When I was able to walk 8 miles a day, I was not only in great shape, but I was at my ideal weight. Now, I have learned to forgive myself, and to know that I cannot “do it all” and still take care of my aging mom and in-laws. I may not be in the best shape ever, but I could not look myself in the mirror if I did not take care of them. Besides, I love them, so I’ll set my needs aside for a while and care for theirs.

Our hike today was harder than I am used to, but it felt so good, and I want to be able to do more of it. I know that the road I have chosen to take will limit the hiking or even the after dinner walking I will be able to do, but…well, life happens, and we have to follow where the road takes us. Many times it is more important to set aside our needs for a time to do something that is more important for someone else. People do it all the time. Raising children is a prime example of it.

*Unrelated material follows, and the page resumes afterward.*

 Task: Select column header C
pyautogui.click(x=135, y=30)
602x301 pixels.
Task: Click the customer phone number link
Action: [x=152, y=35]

I will get back to having time for me again. I’m not worried about that. It is the way that I will get time for me back that I am trying to avoid. They will need help for the rest of their lives, so as long as they live my time will be less mine…and that is ok. I’d much rather have the parents I have left be here a while longer, than have the time for me.

Yes, our hike today was lovely, and it took the work of 5 other people to make it happen. Corrie, Amy, Josh, Brenda, and Jennifer gave of themselves to give Bob and me a vacation, and it is a gift I will never forget. I know it was extra for each of them and their families sacrificed too. I want them each to know that I love them and I appreciate the time I have been given to rest and get my strength back. I will be forever grateful.